LinearSVC(C=1.0, tol=0.0001, max_iter=1000, penalty='l2', loss='squared_hinge', dual=True, multi_class='ovr', fit_intercept=True, intercept_scaling=1)
SVC      (C=1.0, tol=0.001,    max_iter=-1, shrinking=True, probability=False, cache_size=200, decision_function_shape=None)

How do both functions differ otherwise? Even if I set kernel='linear, tol=0.0001, max_iter=1000 anddecision_function_shape='ovr'theSVCtakes much longer thanLinearSVC`. Why?
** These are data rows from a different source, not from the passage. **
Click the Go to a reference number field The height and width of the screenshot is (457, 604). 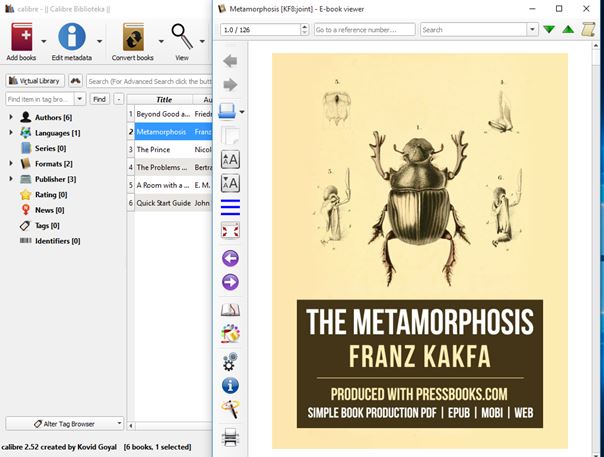click(364, 30)
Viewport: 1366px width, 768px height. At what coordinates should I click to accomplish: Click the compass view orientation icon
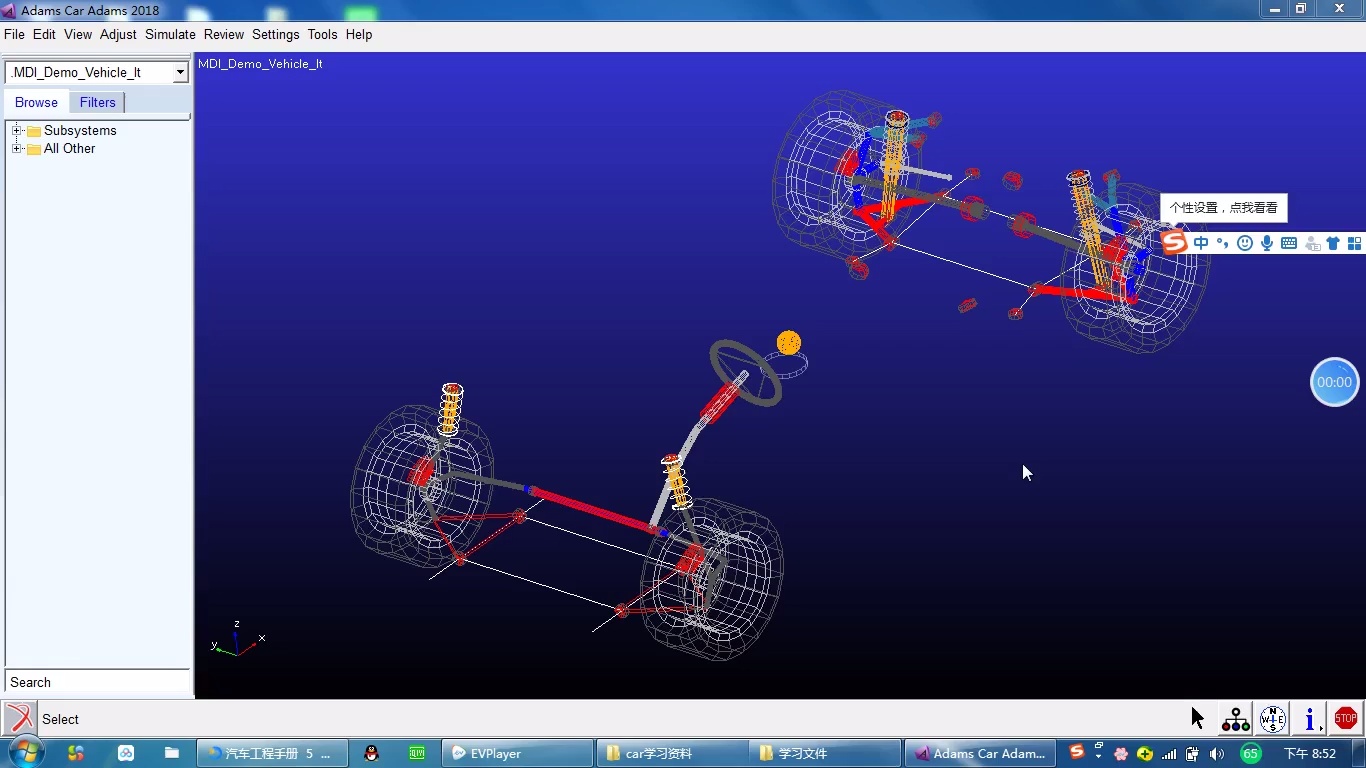tap(1272, 718)
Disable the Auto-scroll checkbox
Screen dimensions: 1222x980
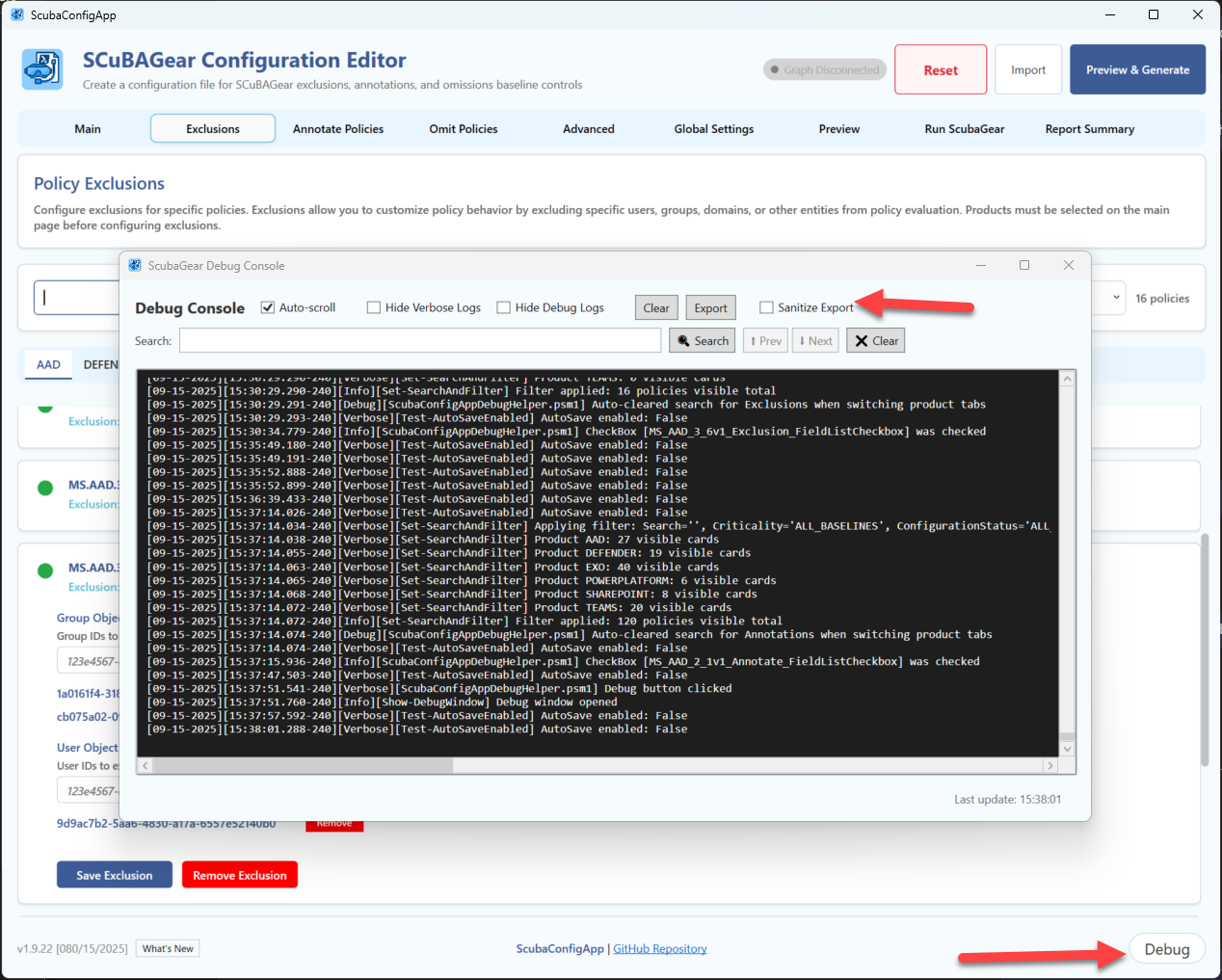(268, 307)
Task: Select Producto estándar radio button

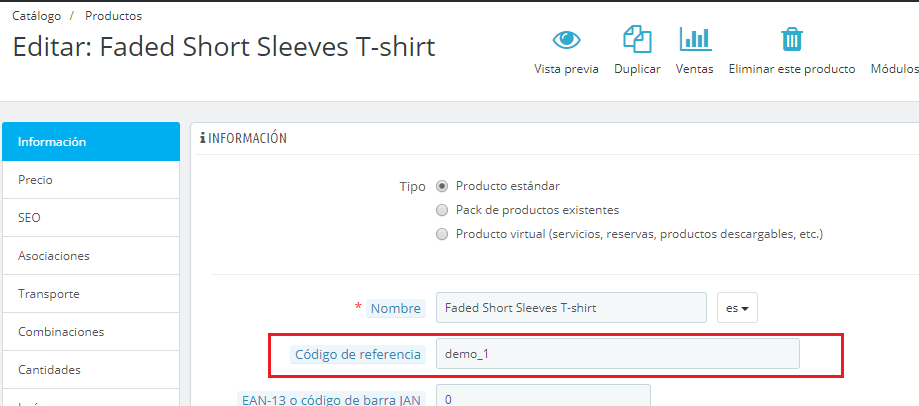Action: coord(442,186)
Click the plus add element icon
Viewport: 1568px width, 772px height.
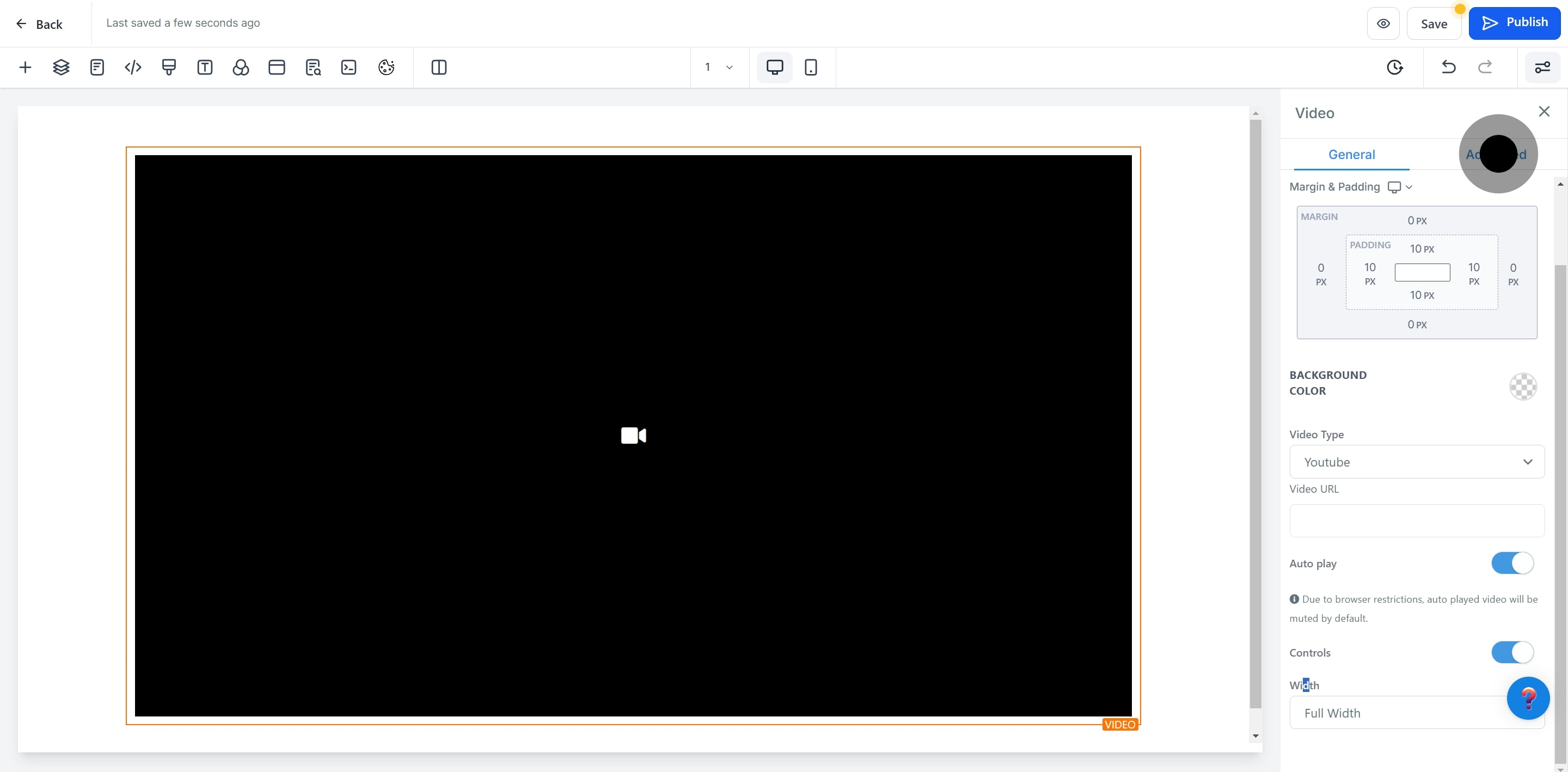tap(25, 67)
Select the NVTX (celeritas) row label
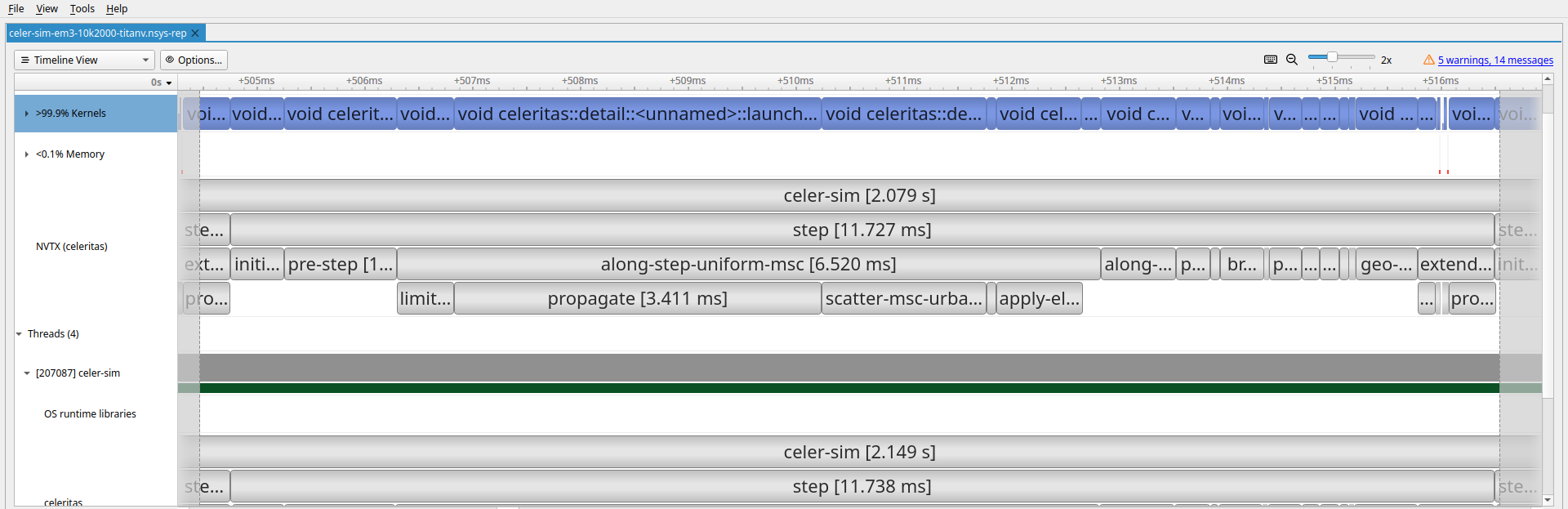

I use sklearn 0.18 and both are wrapped in the OneVsRestClassifier. I'm not sure if this makes the same as multi_class='ovr' / decision_function_shape='ovr'.


Solution

  • Truly, LinearSVC and SVC(kernel='linear') yield different results, i. e. metrics score and decision boundaries, because they use different approaches. The toy example below proves it:

    from sklearn.datasets import load_iris
    from sklearn.svm import LinearSVC, SVC
    
    X, y = load_iris(return_X_y=True)
    
    clf_1 = LinearSVC().fit(X, y)  # possible to state loss='hinge'
    clf_2 = SVC(kernel='linear').fit(X, y)
    
    score_1 = clf_1.score(X, y)
    score_2 = clf_2.score(X, y)
    
    print('LinearSVC score %s' % score_1)
    print('SVC score %s' % score_2)
    
    --------------------------
    >>>    0.96666666666666667
    >>>    0.98666666666666669
    

    The key principles of that difference are the following:

    • By default scaling, LinearSVC minimizes the squared hinge loss while SVC minimizes the regular hinge loss. It is possible to manually define a 'hinge' string for loss parameter in LinearSVC.
    • LinearSVC uses the One-vs-All (also known as One-vs-Rest) multiclass reduction while SVC uses the One-vs-One multiclass reduction. It is also noted here. Also, for multi-class classification problem SVC fits N * (N - 1) / 2 models where N is the amount of classes. LinearSVC, by contrast, simply fits N models. If the classification problem is binary, then only one model is fit in both scenarios. multi_class and decision_function_shape parameters have nothing in common. The second one is an aggregator that transforms the results of the decision function in a convenient shape of (n_features, n_samples). multi_class is an algorithmic approach to establish a solution.
    • The underlying estimators for LinearSVC are liblinear, that do in fact penalize the intercept. SVC uses libsvm estimators that do not. liblinear estimators are optimized for a linear (special) case and thus converge faster on big amounts of data than libsvm. That is why LinearSVC takes less time to solve the problem.

    In fact, LinearSVC is not actually linear after the intercept scaling as it was stated in the comments section.